● Your assignment: Both the line with "26 (12, 1333)" and the line with "E-paper (14, 404)" in the records below must appear in the output, along with every line between them, exactly and with nothing added.

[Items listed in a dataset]
========================

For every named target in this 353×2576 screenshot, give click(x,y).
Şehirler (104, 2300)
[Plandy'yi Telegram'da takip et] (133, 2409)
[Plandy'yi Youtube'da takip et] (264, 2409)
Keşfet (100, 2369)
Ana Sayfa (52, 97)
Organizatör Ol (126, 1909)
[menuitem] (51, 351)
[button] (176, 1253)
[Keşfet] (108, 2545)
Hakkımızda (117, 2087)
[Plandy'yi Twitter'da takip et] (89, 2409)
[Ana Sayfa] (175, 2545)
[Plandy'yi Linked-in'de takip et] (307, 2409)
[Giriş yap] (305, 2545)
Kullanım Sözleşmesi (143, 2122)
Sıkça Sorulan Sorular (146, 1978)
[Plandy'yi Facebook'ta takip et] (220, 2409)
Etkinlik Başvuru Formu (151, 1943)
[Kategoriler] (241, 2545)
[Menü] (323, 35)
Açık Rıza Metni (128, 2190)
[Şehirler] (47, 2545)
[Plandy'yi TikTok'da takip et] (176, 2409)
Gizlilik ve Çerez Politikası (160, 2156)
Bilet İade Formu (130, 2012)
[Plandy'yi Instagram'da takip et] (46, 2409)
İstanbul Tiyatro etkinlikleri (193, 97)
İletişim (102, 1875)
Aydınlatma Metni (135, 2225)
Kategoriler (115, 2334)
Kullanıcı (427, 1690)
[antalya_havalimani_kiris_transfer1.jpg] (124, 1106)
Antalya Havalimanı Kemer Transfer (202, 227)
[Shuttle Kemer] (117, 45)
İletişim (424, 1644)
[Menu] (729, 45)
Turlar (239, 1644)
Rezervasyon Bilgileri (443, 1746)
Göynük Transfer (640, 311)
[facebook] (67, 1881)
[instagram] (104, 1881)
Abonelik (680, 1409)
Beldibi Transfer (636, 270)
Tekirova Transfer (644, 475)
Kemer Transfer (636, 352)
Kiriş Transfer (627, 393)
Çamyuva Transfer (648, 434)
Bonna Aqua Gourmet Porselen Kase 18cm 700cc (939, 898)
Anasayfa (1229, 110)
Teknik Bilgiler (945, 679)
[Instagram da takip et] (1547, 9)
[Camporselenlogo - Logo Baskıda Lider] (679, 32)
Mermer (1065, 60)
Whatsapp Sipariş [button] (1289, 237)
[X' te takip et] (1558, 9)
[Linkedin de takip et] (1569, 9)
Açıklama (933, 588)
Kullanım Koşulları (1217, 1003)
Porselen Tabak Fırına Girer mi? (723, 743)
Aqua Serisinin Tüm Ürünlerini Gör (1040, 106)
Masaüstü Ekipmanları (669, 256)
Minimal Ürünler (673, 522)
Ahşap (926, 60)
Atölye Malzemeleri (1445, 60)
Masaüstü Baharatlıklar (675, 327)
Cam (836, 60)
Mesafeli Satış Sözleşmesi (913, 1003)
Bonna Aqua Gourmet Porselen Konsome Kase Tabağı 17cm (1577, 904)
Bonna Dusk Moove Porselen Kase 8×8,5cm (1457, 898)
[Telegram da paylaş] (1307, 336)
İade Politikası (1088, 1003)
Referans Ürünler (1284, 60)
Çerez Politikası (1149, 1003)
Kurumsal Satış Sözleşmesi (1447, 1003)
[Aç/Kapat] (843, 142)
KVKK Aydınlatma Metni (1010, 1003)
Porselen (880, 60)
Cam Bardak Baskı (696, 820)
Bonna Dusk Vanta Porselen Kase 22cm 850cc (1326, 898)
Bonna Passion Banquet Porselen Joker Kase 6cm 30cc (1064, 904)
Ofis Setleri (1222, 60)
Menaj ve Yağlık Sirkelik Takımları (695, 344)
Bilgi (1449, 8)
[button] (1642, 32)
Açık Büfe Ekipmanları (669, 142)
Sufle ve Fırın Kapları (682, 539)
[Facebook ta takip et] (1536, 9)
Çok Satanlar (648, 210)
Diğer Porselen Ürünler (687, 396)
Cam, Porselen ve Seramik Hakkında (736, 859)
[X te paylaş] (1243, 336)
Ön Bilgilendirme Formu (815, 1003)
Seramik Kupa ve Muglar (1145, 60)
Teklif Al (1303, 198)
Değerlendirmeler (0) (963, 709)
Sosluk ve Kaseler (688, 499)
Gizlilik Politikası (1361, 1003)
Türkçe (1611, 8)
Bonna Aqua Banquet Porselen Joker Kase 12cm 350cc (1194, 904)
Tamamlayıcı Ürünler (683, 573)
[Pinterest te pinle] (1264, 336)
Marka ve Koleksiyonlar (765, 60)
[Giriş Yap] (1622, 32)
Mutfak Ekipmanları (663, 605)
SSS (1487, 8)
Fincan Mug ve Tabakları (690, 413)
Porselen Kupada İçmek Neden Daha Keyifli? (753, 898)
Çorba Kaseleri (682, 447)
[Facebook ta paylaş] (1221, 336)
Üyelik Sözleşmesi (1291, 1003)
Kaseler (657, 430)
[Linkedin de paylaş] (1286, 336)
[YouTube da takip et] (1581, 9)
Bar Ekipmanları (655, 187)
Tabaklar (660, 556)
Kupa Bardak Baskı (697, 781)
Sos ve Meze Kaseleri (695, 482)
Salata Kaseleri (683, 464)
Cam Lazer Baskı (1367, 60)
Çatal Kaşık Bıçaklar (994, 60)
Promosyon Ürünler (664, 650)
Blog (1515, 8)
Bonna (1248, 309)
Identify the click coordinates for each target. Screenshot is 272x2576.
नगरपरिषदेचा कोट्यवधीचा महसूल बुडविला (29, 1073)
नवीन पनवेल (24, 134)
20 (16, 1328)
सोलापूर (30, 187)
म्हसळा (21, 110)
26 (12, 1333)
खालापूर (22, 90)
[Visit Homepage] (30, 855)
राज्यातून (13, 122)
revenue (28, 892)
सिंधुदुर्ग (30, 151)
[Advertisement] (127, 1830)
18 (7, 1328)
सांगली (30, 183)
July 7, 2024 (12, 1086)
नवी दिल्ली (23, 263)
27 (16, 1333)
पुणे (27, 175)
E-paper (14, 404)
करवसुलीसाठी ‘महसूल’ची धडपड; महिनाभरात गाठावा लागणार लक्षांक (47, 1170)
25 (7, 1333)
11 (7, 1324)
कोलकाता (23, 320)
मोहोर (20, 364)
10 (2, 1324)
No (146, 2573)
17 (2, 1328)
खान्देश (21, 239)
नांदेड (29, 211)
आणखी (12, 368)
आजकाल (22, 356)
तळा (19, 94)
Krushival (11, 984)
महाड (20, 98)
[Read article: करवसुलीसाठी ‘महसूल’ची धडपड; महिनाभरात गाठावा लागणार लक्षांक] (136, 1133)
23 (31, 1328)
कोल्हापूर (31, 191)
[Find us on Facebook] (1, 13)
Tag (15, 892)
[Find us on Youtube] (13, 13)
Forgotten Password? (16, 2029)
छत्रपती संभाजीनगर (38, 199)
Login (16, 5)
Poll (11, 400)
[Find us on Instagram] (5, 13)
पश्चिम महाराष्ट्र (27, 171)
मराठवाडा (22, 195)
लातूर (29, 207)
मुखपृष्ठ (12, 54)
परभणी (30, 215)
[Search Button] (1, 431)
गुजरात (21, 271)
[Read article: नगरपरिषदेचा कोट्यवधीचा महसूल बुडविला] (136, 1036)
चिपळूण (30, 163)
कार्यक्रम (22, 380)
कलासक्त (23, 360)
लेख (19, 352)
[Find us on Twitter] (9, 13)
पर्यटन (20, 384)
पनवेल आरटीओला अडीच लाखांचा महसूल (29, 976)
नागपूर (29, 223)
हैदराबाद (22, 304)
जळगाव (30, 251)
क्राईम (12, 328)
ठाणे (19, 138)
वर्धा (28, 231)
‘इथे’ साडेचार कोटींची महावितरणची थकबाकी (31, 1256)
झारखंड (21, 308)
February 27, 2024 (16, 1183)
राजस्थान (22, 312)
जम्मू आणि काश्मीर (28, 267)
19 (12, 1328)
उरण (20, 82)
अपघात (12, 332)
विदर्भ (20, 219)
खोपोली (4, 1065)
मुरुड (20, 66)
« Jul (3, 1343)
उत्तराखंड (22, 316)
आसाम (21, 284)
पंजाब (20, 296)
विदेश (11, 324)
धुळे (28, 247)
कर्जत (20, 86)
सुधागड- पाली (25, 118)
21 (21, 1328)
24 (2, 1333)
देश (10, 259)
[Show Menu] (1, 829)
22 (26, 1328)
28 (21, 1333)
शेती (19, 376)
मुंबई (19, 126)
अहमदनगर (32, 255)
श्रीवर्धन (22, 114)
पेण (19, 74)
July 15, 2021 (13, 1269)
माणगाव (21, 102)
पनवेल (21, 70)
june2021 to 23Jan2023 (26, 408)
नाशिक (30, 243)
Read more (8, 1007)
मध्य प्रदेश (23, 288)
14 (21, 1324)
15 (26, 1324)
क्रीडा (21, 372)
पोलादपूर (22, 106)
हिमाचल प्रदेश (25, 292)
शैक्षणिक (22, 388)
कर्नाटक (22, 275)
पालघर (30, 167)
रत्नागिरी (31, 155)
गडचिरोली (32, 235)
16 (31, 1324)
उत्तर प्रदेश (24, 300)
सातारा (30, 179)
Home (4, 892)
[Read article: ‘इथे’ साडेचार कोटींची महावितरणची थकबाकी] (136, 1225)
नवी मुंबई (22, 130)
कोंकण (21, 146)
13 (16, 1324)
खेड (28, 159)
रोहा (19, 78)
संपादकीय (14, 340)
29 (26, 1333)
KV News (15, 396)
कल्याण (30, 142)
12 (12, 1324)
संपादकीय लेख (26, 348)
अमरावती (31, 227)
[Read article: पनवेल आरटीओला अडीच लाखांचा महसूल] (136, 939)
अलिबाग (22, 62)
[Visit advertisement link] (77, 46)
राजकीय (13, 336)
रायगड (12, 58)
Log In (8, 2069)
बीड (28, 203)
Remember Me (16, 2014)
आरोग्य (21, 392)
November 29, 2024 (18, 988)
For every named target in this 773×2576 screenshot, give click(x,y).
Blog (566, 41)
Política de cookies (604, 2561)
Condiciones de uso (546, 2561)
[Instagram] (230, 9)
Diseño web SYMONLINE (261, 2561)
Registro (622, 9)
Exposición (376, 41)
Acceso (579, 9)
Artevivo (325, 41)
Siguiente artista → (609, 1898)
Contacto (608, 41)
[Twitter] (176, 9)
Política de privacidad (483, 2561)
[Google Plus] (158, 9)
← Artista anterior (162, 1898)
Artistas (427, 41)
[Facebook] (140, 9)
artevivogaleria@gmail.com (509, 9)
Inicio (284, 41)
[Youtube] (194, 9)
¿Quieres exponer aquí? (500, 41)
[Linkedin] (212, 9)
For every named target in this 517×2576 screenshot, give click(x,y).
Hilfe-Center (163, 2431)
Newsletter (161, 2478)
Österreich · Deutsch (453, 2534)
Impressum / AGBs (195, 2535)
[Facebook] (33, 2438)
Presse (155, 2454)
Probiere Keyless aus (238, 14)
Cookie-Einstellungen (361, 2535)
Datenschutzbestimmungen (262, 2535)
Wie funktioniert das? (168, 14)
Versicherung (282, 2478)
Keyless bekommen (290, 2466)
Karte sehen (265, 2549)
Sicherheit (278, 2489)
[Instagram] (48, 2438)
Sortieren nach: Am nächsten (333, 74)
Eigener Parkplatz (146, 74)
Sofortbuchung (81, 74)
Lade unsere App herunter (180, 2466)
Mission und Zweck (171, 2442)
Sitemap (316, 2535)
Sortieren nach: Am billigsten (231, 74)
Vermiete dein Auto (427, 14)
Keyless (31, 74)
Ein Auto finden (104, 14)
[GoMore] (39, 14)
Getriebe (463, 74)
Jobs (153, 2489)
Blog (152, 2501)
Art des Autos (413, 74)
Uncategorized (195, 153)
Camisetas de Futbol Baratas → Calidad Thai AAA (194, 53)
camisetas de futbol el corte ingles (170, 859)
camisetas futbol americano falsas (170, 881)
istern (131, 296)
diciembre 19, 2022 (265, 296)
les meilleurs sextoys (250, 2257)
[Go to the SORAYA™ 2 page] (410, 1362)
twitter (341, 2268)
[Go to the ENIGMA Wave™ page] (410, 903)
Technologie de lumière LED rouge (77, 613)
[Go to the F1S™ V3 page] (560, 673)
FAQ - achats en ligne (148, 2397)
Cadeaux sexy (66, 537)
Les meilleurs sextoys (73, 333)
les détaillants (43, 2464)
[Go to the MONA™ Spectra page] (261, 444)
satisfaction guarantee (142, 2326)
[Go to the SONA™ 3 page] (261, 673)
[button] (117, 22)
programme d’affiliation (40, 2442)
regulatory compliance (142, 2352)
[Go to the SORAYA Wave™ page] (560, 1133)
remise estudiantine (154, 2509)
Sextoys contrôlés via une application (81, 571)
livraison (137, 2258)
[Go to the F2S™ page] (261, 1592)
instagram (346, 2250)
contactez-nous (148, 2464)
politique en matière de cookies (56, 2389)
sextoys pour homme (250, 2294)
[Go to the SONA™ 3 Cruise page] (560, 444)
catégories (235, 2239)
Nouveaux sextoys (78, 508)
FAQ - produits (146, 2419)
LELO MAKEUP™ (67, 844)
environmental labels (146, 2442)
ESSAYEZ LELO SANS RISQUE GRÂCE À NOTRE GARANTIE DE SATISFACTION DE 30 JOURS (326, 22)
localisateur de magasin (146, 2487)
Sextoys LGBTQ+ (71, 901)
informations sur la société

========================

● Result:
26 (12, 1333)
खालापूर (22, 90)
[Visit Homepage] (30, 855)
राज्यातून (13, 122)
revenue (28, 892)
सिंधुदुर्ग (30, 151)
[Advertisement] (127, 1830)
18 (7, 1328)
सांगली (30, 183)
July 7, 2024 (12, 1086)
नवी दिल्ली (23, 263)
27 (16, 1333)
पुणे (27, 175)
E-paper (14, 404)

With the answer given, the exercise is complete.